▸ **Extract**:
Their worst fears confirmed.

Midway through the last academic year, Bristol students faced a period of UCU industrial action. Libraries emptied and a period of blissful procrastination reigned supreme.

It is no wonder, then, that as the new term looms staff and students alike are uncomfortable with the prospect of 9 working months with time off only at Christmas, Easter and most lectures because they’re on Blackboard anyway.

Politics second year Kitty Edwards reached out to The Whip to share some of the strike memories that sadly won’t replicable this year. ‘‘That time off was great for my social climbing” she explained.

▸ **Instructions**:
a – In the Bristol strike article, what year and subject is Kitty Edwards studying?
b – Shorten the paragraph of the Bristol strike article that begins "Midway through the last academic year" to one sentence, keeping its main facts.
c – Carry on writing the Bristol strike article from its final sentence, keeping its tone.

▸ **Supplied data**:
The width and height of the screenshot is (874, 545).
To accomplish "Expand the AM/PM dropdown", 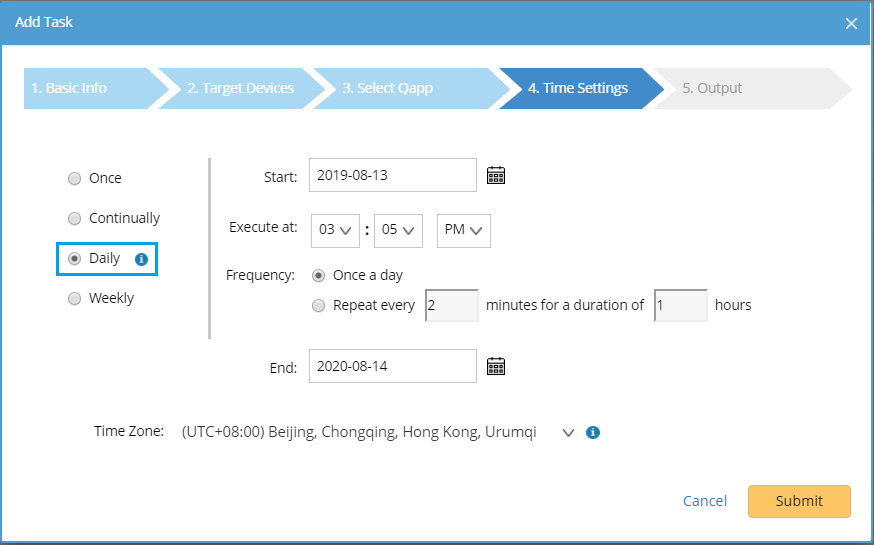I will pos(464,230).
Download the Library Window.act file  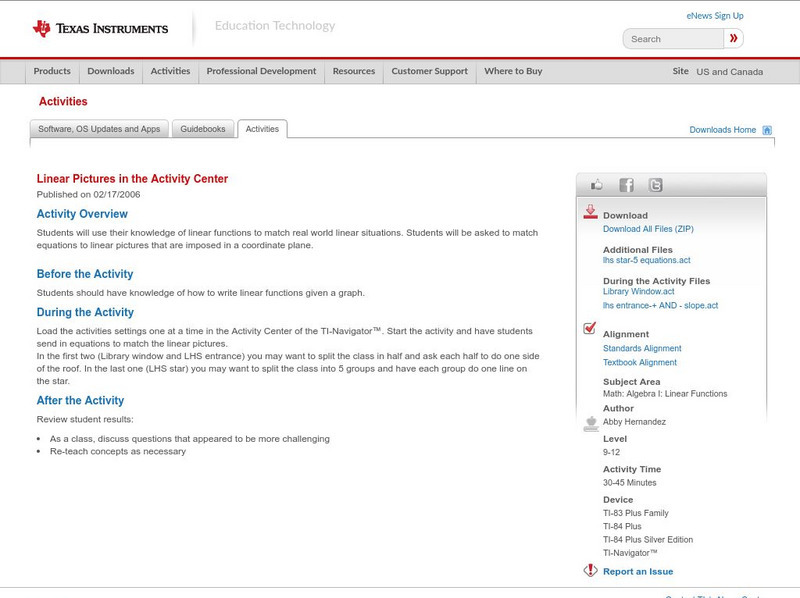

▸ **Expected answers**:
a – She is a second-year Politics student.

b – Halfway through the last academic year, UCU industrial action hit Bristol students, emptying the libraries and letting procrastination reign.

c –
“I managed to get an item featured on the Depop homepage, gained a couple hundred Instagram followers and made good progress on my class B drug habit. How am I going to find time to do all that if we actually have lectures?’’

With term almost beginning, academics are not happy with the student community’s reaction to the news. One anonymous social science lecturer voiced his frustrations:

‘‘We’re a top 10 UK university, and our students are supposed to be among the most diligent minds in the country!’’ He explained, ‘’but still, I’m not that surprised. Every staff member knows this is a barefaced lie. They’re absolutely petrified at the thought of any significant tract of work.’’

The Whip understands that the University of Bristol’s student support team is currently discussing how to ease students back into a full year of study as gently as possible. Rumours of a ‘four weeks of fuck-all’ campaign and a ‘don’t turn up Tuesday’ initiative are already circulating.